Except the hat is inhabited by an alien creature that does increase Himari’s life span for a but, but asks the two brothers what the Penguindrum. I don’t think anyone ever knows what the Penguindrum is in this show, but Kanba and Shouma have to find it anyway to save their very pure sister. The closest thing that they know of being the Penguindrum possibly is a mysterious journal form one seemingly normal girl named Ringo Ogninome. A girl that creepily stalks Keiju Tabuki, a now adult teacher that has been around her since she was young because the journal tells her, following Momoka’s supposed plan to have romance with him for destiny purposes.

So Shouma and Kanba following and even helping this strange girl that stalks Tabuki to the point of planting bugs in his shoes and living underneath his house at some points is the first half of this show. Then you add one particular adult woman who is always one step ahead of Ringo in all of her plans in very legal ways to where Ringo’s are not, and you can kind of see how complicated emotionally and morally this show is. Ringo isn’t framed in a good light in this part for half of it, but Yuri is also seen as her own. Momoka means everything to Ringo in a way that represents something to her in a place that is deepest in her own heart. While Ringo goes after Tabuki in very aggressive ways, Shouma is there being the pure boy that he always is.
Is it strange to call this show fun in this portion, because it really is. Fun in that way that feels like you are watching cars crashing against each other. Just in a way that you can’t look away from it but in a good way too. Because there are some crazy things going on here.
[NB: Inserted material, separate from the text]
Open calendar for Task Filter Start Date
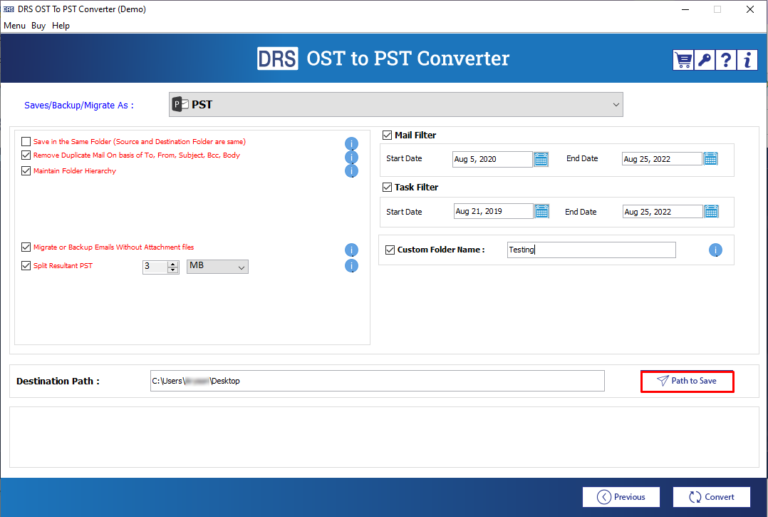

I mentioned some of them, but there is a part where Tabuki is hypnotized by Ringo and she could have gone through with her plan using the Penguindrum’s destiny, but that is where she realizes she doesn’t want it anymore and maybe Shouma could be worth looking into because he’s always been there. Kanba has always been away doing who knows how to keep the family’s house.
What intrigues me enough about this first half in general is you can tell through all the things going on that there is something waiting under Penguindrum’s surface that wants to show its true face. Is this a show about Ringo or is Ringo the first person that has scratched something below the dirt and everyone else is keeping a straight face or playing a role for now? For me, I know how Ikuhara does things. The family trio of Kanba, Shouma, and Himari feels forced in a way that feels unnatural. Adding Ringo and the Hat’s survival strategies just adds to what is in there. But the second half is where Penguindrum’s real meat is.
The Second Half

This show man. There is just so much to dig into here. The biggest part is that a lot of people have connections to Momoka or have their own sort of perfect image of what she is and what she represents to someone else. This isn’t just Ringo who is trying to live up to her sister’s expectations because she was born the day Momoka died. There are people who have had their lives change because of one instance that changed their lives. Or we could mention the number of people that were born the same day. A lot of coincidences that push things too far to be realistic, but this show never tried to be realistic in the first place.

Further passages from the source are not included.